◆ **WHAT IS NEEDED**: Copy, without a single change, each line from the one that holds "Choose Thursday as recurring day" to the bottom of the entries below, and drop any pictures.

◆ **SOURCE INFORMATION**:
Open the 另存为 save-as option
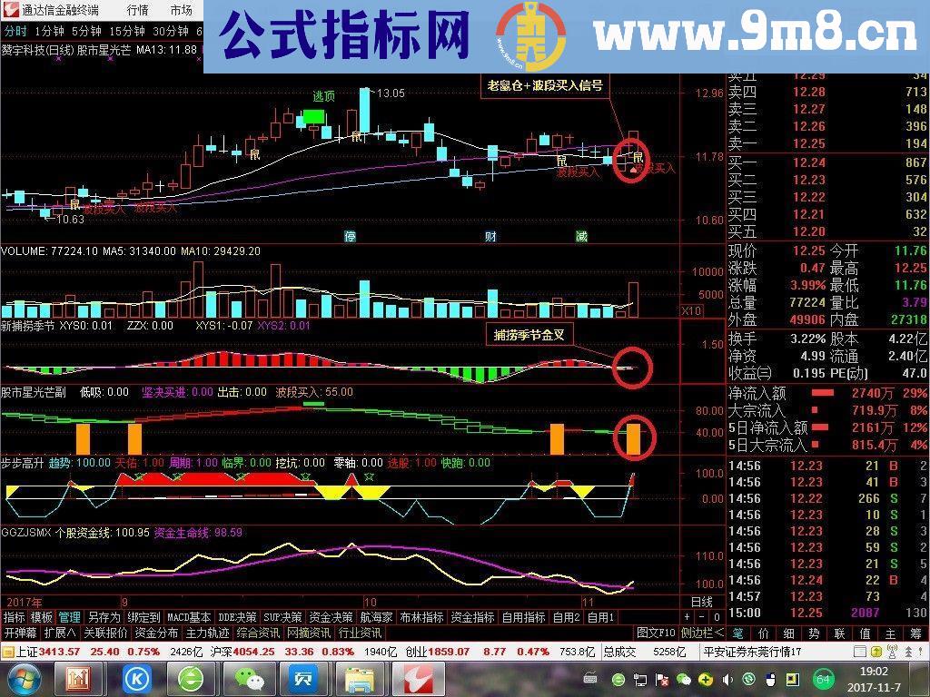Screen dimensions: 930x697 point(103,617)
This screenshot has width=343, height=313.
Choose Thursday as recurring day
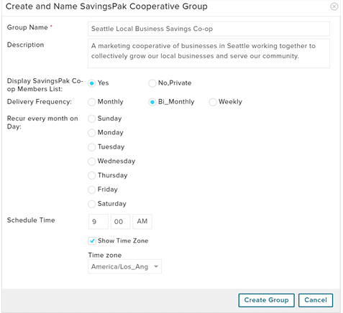91,176
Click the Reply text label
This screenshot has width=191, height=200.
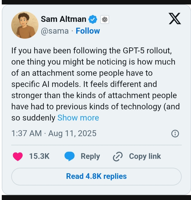click(90, 156)
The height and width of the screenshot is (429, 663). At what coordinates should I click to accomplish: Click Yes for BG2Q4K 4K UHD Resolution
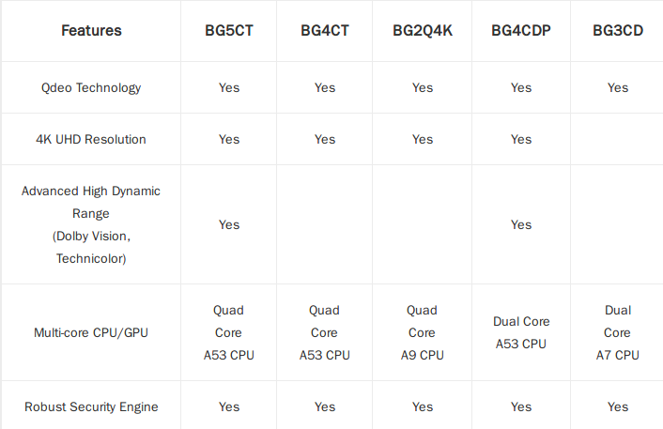pos(423,139)
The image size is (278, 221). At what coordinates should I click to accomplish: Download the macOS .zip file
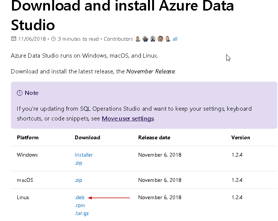point(78,180)
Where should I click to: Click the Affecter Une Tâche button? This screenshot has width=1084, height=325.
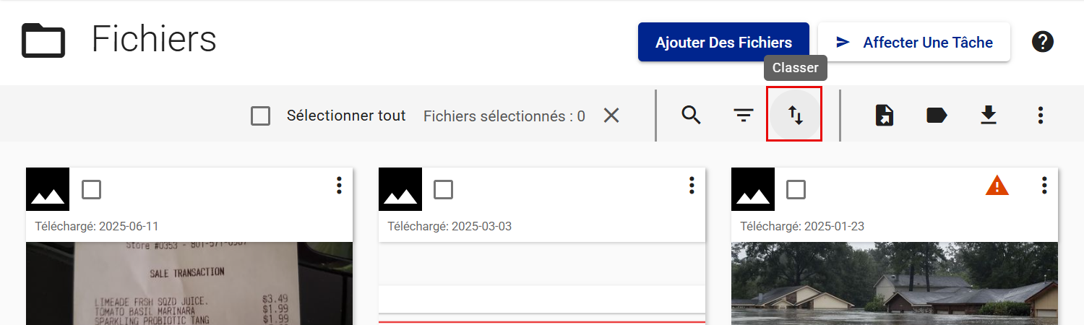913,42
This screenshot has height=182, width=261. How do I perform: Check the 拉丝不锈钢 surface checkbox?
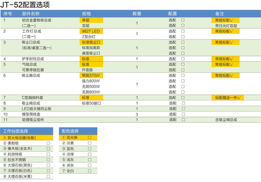pyautogui.click(x=48, y=160)
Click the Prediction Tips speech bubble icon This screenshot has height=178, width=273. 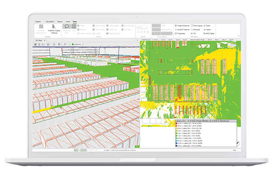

◆ **RESULT OF THE EXERCISE**:
Choose Thursday as recurring day
91,176
Click the Reply text label
This screenshot has width=191, height=200.
click(90, 156)
The height and width of the screenshot is (429, 663). At what coordinates should I click to accomplish: Click Yes for BG2Q4K 4K UHD Resolution
pos(423,139)
The image size is (278, 221). At what coordinates should I click to accomplish: Download the macOS .zip file
point(78,180)
Where should I click to: Click the Affecter Une Tâche button? This screenshot has width=1084, height=325.
913,42
This screenshot has height=182, width=261. How do I perform: Check the 拉丝不锈钢 surface checkbox?
pyautogui.click(x=48, y=160)
Click the Prediction Tips speech bubble icon This screenshot has height=178, width=273. 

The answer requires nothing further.